Thursday, December 31, 2020

Music Ramblings: Metal

Metal sucks.

I'm only half kidding. My personal relationship with metal has been relatively short-lived and my feelings about the genre are complicated and inconsistent. During my very impressionable pre-teen and teenage years my jam was mostly Weird Al and nerdy new wave/post punk, so I completely missed the metal boat at a time when I imagine most metalheads would get into metal in their lives (it's a figurative metal boat, by the way, not, like, you know, an aluminum boat, or something). I was 25 years old when I gave it a fair shot and maybe 26 or 27 before I could really say that I genuinely liked what I was hearing, so with such a vast and varied subset of music I hardly think less than half a decade of critical listening is enough time to make a judgment call already. But I will anyway! And I look forward to reading back on this post 10 years from now chagrined to all hell about my premature opinions on one of the most revered musical genres in existence by insecure white males aged 13-60.

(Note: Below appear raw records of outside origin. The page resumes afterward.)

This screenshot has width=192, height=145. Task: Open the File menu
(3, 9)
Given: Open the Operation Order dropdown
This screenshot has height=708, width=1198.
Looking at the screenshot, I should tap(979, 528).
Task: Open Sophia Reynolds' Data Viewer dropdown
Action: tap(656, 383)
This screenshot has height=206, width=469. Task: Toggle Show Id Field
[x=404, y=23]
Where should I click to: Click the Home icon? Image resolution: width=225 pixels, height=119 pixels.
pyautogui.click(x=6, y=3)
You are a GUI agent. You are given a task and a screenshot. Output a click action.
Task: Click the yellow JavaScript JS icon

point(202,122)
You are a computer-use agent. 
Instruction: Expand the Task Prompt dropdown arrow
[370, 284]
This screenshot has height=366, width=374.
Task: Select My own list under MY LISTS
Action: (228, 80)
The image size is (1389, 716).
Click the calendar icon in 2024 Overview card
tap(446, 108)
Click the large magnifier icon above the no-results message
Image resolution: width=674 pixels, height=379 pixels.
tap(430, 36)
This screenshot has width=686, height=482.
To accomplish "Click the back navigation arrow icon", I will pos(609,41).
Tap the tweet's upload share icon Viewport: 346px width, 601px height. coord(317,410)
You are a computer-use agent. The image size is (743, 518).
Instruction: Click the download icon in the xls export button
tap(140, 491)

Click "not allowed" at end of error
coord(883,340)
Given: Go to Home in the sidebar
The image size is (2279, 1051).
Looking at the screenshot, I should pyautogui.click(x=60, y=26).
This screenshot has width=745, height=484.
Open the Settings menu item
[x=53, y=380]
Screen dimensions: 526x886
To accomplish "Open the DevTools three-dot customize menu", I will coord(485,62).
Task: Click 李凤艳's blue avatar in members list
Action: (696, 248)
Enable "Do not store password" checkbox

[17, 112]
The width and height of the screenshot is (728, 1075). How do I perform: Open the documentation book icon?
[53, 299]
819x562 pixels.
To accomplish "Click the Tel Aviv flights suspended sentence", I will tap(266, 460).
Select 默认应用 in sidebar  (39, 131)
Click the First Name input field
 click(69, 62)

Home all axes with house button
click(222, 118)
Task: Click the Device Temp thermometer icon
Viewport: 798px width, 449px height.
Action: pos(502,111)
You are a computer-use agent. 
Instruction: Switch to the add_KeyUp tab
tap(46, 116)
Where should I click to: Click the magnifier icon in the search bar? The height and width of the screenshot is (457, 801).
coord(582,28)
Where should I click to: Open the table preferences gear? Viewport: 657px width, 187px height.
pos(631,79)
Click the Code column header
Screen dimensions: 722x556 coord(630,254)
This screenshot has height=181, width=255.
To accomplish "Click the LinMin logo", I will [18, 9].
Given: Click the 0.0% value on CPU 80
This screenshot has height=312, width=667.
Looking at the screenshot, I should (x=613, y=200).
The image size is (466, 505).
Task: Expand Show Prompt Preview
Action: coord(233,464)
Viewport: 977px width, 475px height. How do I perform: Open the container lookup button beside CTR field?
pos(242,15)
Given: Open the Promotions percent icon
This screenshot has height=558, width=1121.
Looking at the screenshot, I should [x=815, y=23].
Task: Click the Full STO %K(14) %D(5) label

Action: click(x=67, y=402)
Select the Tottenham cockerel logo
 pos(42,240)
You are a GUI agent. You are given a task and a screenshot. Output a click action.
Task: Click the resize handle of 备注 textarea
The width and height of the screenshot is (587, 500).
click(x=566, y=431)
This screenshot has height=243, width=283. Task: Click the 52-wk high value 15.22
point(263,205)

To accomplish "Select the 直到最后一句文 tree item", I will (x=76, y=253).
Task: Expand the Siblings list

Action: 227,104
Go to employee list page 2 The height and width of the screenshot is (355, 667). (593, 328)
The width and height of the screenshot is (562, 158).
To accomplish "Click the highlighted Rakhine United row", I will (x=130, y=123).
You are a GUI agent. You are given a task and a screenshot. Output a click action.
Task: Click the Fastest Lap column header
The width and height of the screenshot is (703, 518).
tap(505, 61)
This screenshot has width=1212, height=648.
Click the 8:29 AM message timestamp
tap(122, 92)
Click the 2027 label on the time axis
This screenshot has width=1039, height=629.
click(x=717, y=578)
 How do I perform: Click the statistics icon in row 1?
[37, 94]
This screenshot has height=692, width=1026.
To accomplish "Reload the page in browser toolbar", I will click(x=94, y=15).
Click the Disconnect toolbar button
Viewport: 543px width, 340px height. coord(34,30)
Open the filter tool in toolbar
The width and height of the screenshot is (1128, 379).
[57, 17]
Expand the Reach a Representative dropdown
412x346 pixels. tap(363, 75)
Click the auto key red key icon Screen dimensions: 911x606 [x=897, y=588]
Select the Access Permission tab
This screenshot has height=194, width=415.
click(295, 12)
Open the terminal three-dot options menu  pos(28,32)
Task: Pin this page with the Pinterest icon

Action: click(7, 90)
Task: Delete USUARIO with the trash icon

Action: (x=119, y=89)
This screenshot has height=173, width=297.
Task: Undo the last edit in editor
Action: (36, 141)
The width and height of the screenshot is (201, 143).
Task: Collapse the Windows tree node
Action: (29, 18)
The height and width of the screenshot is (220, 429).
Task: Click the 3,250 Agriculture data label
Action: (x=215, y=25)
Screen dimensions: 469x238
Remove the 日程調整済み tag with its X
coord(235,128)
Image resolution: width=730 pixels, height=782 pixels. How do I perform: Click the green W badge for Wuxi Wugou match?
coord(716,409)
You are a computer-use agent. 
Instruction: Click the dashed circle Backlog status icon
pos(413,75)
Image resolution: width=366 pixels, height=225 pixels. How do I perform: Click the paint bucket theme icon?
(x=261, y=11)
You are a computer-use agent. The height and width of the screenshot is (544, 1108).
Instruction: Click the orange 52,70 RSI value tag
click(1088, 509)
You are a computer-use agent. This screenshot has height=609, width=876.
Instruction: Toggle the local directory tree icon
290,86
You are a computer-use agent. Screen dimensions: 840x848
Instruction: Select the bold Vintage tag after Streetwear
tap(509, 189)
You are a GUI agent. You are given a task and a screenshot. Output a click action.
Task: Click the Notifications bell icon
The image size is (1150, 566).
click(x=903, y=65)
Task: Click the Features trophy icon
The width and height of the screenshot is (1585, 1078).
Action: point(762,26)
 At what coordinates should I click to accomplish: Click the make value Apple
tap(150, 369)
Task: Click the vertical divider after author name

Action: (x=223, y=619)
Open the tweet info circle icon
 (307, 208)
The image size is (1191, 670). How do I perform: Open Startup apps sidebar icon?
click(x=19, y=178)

Frankly, I'm not comfortable reviewing metal right now. I've clocked many hours of metal listening, easily of thousands hours by now...but as you dig deeper into the rabbit hole of metal music you'll find catacombs of subgenres and sub-subgenres, bands going strong into their fifth decade with jaw-dropping discographies, and more albums than any listener can reasonably hope to listen to in a lifetime, let alone absorb and attach any emotional value toward. It's a genre that begs to be listened to with breadth, not depth, and that's my problem at least. I try so hard to listen to everything that I'm not coming out with any deep-seating feelings about anything. That's what happens when you try to pick apart the nuances that categorizes "atmospheric black metal" separately from "post-black metal", or "grindcore" separately from "deathgrind". As I write this right this very moment I'm listening to Helloween, which sounds like Gamma Ray which sounds like Hammerfall which sounds like Sonata Arctica which sounds like Stratovarius which sounds like Edguy which sounds like Sabaton etc. etc. etc. forever to infinity. Anyway, the whole classification system fascinates me, and the metal classification system is one of the most daunting phenomena existing in popular music today (with electronic music hot on the heels). Even the most dyed-in-the-wool seasoned metalheads are unable to describe their absolute favorite albums without language like "the riffs are amazing" and "it's fuckin' heavy and in-your-face". I have a hard time sifting through written reviews, professional or otherwise, that don't just fall back on these base emotional sentiments...unless it's some band on the hipster radar like Deafheaven or Baroness, and then the reviews are completely bloated with purple prose and over-intellectual musings. It's almost like metal's really difficult to write about? It's almost like there's nothing to write about? It's almost like every metal band who is pumping out their 17th album already made 16 other similar albums so what fresh perspective can one actually bring to the table without resorting to comfortable commentary on the great riffs or the not-so-great riffs? Until I'm ready to elevate myself over this limited vantage point I don't see myself as being able to write a good metal review.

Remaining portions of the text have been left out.